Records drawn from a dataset
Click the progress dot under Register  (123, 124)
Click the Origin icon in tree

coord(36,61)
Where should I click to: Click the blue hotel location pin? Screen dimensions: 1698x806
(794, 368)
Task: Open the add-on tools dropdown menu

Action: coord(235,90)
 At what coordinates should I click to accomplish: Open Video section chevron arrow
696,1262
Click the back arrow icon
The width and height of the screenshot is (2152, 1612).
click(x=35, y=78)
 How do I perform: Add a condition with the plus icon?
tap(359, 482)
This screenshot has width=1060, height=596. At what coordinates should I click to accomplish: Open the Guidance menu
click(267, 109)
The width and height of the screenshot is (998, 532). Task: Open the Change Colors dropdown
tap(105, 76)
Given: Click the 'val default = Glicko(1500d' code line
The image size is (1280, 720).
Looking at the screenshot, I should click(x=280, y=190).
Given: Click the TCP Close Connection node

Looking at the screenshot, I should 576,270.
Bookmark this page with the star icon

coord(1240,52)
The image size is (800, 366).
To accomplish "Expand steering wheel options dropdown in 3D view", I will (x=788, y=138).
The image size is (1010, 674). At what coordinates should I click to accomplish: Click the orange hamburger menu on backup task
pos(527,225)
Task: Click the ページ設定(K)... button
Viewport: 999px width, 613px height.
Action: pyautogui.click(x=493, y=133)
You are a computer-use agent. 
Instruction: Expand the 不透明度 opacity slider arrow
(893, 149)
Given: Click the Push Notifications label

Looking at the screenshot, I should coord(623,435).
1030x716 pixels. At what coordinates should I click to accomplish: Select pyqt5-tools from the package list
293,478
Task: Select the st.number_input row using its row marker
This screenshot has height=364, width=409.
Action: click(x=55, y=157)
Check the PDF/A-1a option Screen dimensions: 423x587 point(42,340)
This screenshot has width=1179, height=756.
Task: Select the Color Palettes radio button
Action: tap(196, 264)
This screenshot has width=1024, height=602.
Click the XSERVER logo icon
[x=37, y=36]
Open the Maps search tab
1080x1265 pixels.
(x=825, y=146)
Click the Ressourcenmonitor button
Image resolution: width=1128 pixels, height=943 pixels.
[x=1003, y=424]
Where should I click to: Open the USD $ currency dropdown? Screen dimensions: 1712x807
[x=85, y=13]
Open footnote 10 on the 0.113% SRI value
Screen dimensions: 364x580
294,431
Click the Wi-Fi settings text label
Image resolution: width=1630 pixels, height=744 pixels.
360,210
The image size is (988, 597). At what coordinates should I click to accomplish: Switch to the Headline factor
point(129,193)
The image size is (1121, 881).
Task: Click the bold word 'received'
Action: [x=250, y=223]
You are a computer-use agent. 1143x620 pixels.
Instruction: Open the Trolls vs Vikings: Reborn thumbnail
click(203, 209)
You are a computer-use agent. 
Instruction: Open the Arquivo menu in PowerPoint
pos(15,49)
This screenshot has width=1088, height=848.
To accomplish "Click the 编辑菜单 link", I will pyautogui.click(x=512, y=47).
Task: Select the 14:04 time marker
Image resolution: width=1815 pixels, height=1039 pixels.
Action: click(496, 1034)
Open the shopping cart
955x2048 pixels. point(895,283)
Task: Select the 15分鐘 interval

WORK ORDER: When you reach the end of the data above, set it all down again unchanged.

RESPONSE FOR THIS EXERCISE:
Click the progress dot under Register  (123, 124)
Click the Origin icon in tree

coord(36,61)
Where should I click to: Click the blue hotel location pin? Screen dimensions: 1698x806
(794, 368)
Task: Open the add-on tools dropdown menu

Action: coord(235,90)
 At what coordinates should I click to accomplish: Open Video section chevron arrow
696,1262
Click the back arrow icon
The width and height of the screenshot is (2152, 1612).
click(x=35, y=78)
 How do I perform: Add a condition with the plus icon?
tap(359, 482)
This screenshot has width=1060, height=596. At what coordinates should I click to accomplish: Open the Guidance menu
click(267, 109)
The width and height of the screenshot is (998, 532). Task: Open the Change Colors dropdown
tap(105, 76)
Given: Click the 'val default = Glicko(1500d' code line
The image size is (1280, 720).
Looking at the screenshot, I should click(x=280, y=190).
Given: Click the TCP Close Connection node

Looking at the screenshot, I should 576,270.
Bookmark this page with the star icon

coord(1240,52)
The image size is (800, 366).
To accomplish "Expand steering wheel options dropdown in 3D view", I will (x=788, y=138).
The image size is (1010, 674). At what coordinates should I click to accomplish: Click the orange hamburger menu on backup task
pos(527,225)
Task: Click the ページ設定(K)... button
Viewport: 999px width, 613px height.
Action: pyautogui.click(x=493, y=133)
You are a computer-use agent. 
Instruction: Expand the 不透明度 opacity slider arrow
(893, 149)
Given: Click the Push Notifications label

Looking at the screenshot, I should coord(623,435).
1030x716 pixels. At what coordinates should I click to accomplish: Select pyqt5-tools from the package list
293,478
Task: Select the st.number_input row using its row marker
This screenshot has height=364, width=409.
Action: click(x=55, y=157)
Check the PDF/A-1a option Screen dimensions: 423x587 point(42,340)
This screenshot has width=1179, height=756.
Task: Select the Color Palettes radio button
Action: tap(196, 264)
This screenshot has width=1024, height=602.
Click the XSERVER logo icon
[x=37, y=36]
Open the Maps search tab
1080x1265 pixels.
(x=825, y=146)
Click the Ressourcenmonitor button
Image resolution: width=1128 pixels, height=943 pixels.
[x=1003, y=424]
Where should I click to: Open the USD $ currency dropdown? Screen dimensions: 1712x807
[x=85, y=13]
Open footnote 10 on the 0.113% SRI value
Screen dimensions: 364x580
294,431
Click the Wi-Fi settings text label
Image resolution: width=1630 pixels, height=744 pixels.
360,210
The image size is (988, 597). At what coordinates should I click to accomplish: Switch to the Headline factor
point(129,193)
The image size is (1121, 881).
Task: Click the bold word 'received'
Action: [x=250, y=223]
You are a computer-use agent. 1143x620 pixels.
Instruction: Open the Trolls vs Vikings: Reborn thumbnail
click(203, 209)
You are a computer-use agent. 
Instruction: Open the Arquivo menu in PowerPoint
pos(15,49)
This screenshot has width=1088, height=848.
To accomplish "Click the 编辑菜单 link", I will pyautogui.click(x=512, y=47).
Task: Select the 14:04 time marker
Image resolution: width=1815 pixels, height=1039 pixels.
Action: click(496, 1034)
Open the shopping cart
955x2048 pixels. point(895,283)
Task: Select the 15分鐘 interval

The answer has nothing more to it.